Comment expliquer un incendie d’une telle ampleur ?
À ce stade, nous ne savons pas si le système d’extinction automatique s’est normalement déclenché ou s’il n’était pas correctement dimensionné. Ce qui semble évident, vu que le feu s’est propagé à deux autres cellules, c’est que des infractions à la réglementation ont été commises. C’est pourquoi la CGT notamment a décidé de porter plainte au pénal afin d’avoir accès au dossier et de peser sur la mise en œuvre d’investigations pertinentes concernant l’entreprise propriétaire du hangar mais aussi Bolloré.
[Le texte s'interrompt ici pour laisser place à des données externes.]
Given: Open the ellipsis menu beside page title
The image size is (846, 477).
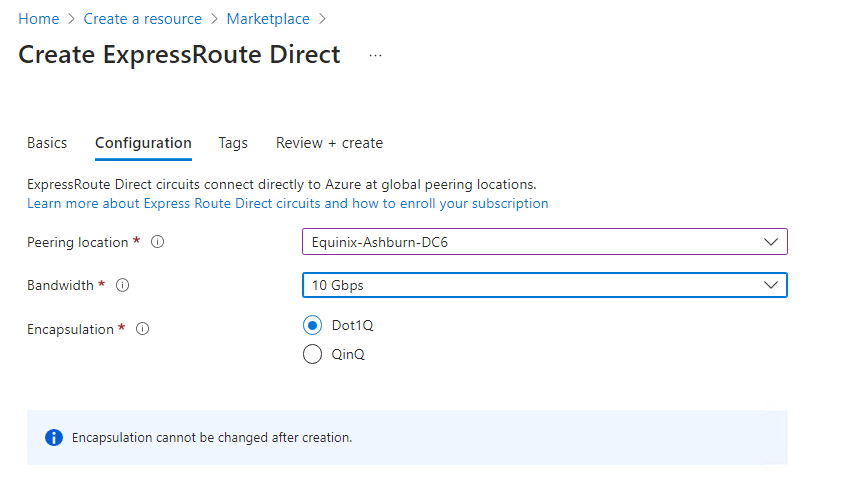Looking at the screenshot, I should click(x=375, y=56).
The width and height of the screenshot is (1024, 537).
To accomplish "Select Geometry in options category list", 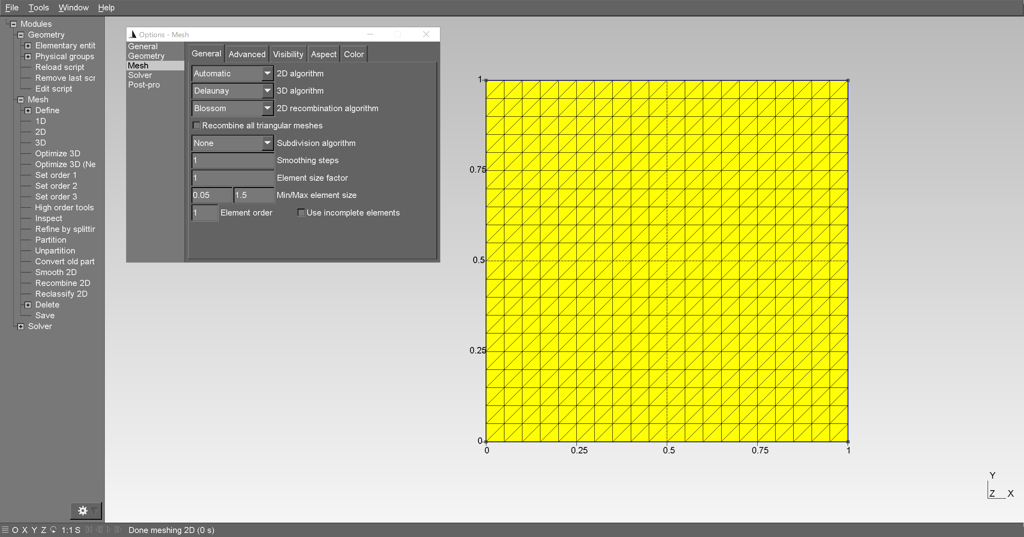I will (146, 56).
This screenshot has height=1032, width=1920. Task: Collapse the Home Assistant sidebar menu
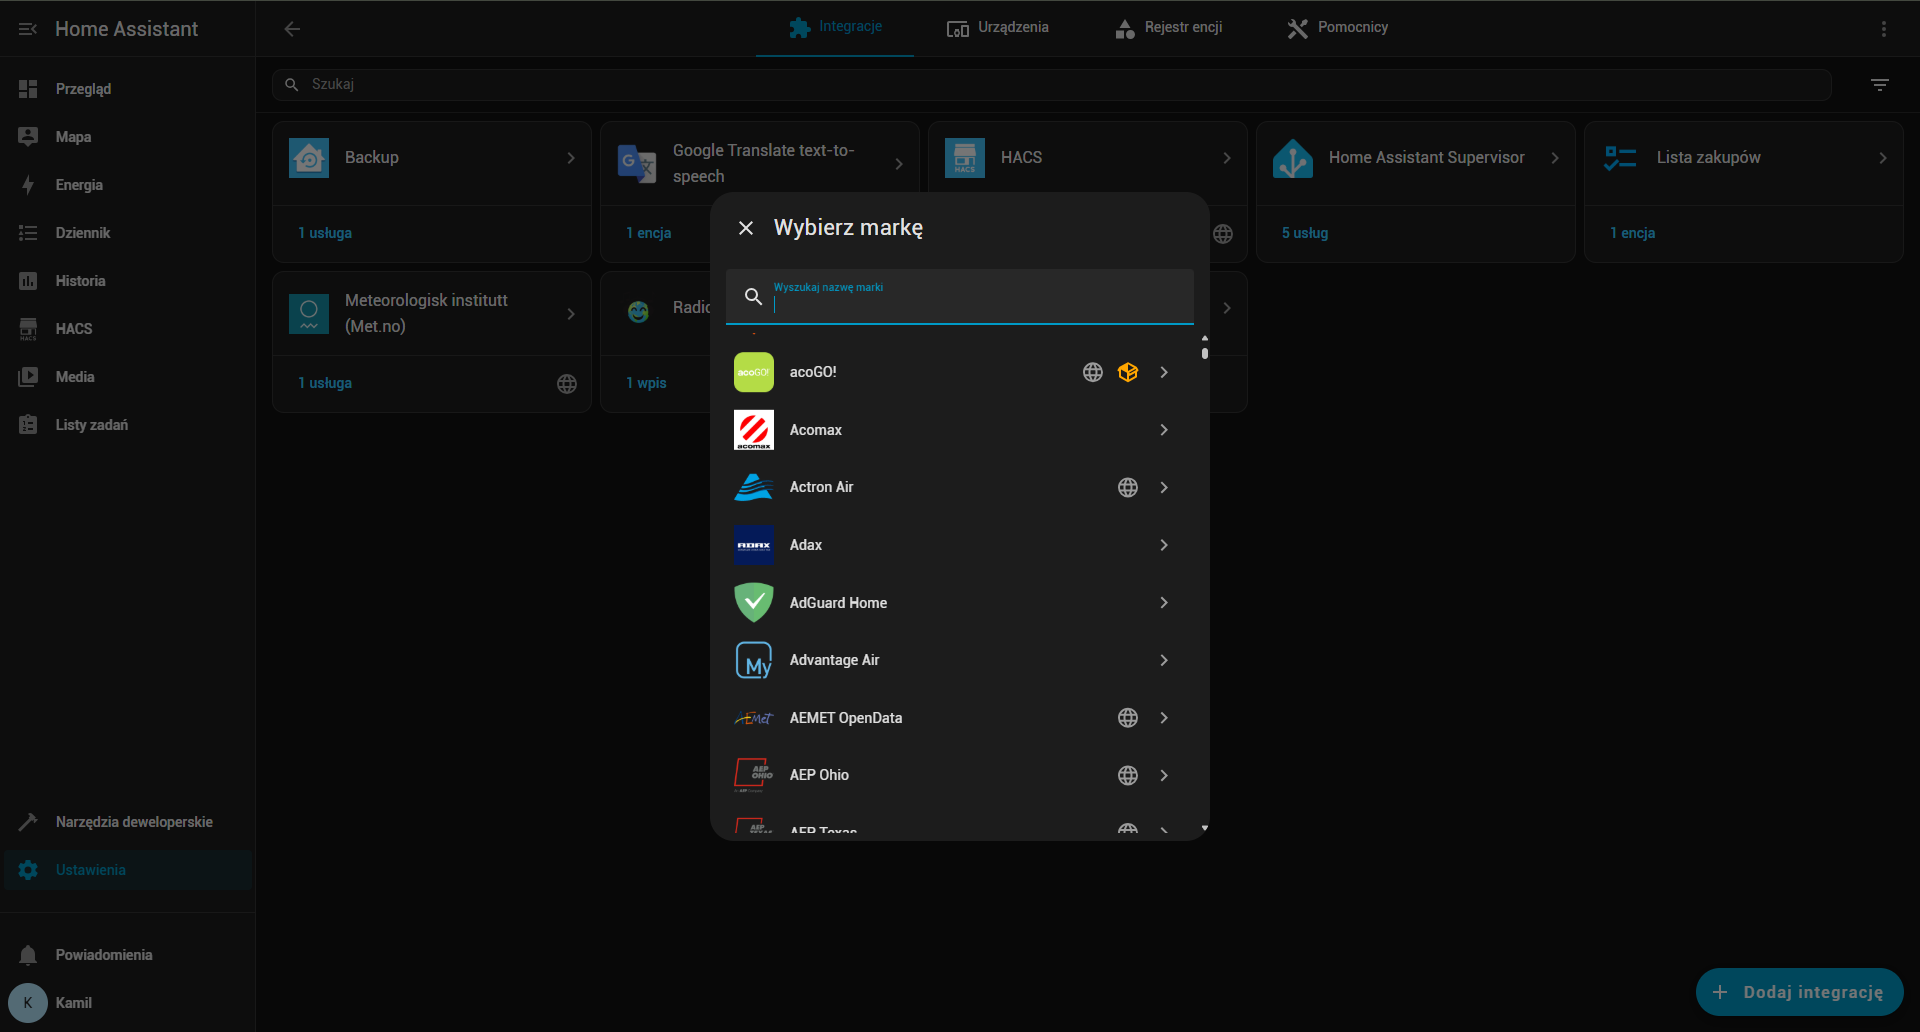tap(27, 29)
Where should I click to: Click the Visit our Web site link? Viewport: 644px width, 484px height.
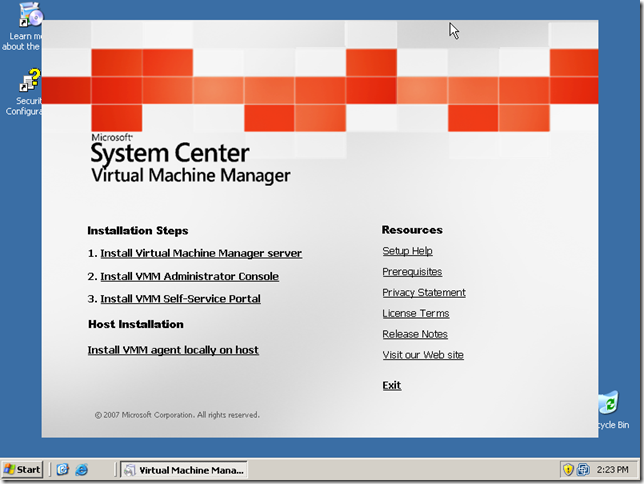423,355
À la différence de l’explosion d’AZF de 2001 qui avait donné lieu à l’adoption rapide d’une réglementation plus contraignante, le gouvernement Macron a décidé, sans même attendre le rapport d’enquête du Sénat sur Lubrizol, de continuer sa politique d’assouplissement souhaité par le patronat. Les annonces de Borne, ministre de l’Environnement lors du crime industriel de Lubrizol, de postes supplémentaires d’inspecteurs des installations classées, n’ont pas été tenues, on assiste à une minimisation des risques industriels. Résultat, les entreprises n’investissent pas assez, les incidents et accidents restent à un très haut niveau. Sans changement radical de politique, nous pouvons malheureusement prédire d’autres AZF, d’autres Lubrizol….
Quelles sont les actions envisagées pour éviter que des accidents industriels se (re)produisent ?
Le collectif unitaire Lubrizol qui regroupe syndicats, associations et partis politiques à la gauche du PS s’est emparé du dossier Bolloré en appelant rapidement à un rassemblement qui a réuni plus d’une centaine de personnes. S’il existe des contacts avec d’autres collectifs locaux, nous peinons à construire une mobilisation unitaire nationale sur le sujet.
L’autre axe de travail est sur le volet judiciaire. Trois ans et demi après l’incendie Lubrizol, l’enquête n’avance pas vite et le procès pénal tant attendu ne se tiendra pas avant des années, ce qui retarde d’autant plus notre projet de procédure pour faute contre l’État, pour des questions de documents soumis à ce qu’on peut appeler le secret de l’instruction.
Propos recueillis par Robert Pelletier
1 – Institut national de recherche et de sécurité pour la prévention des accidents du travail et des maladies professionnelles.
2 – Institut national de l’environnement industriel et des risques.
4 – « Pollution : l’usine brûle, l’État rassure », Mediapart.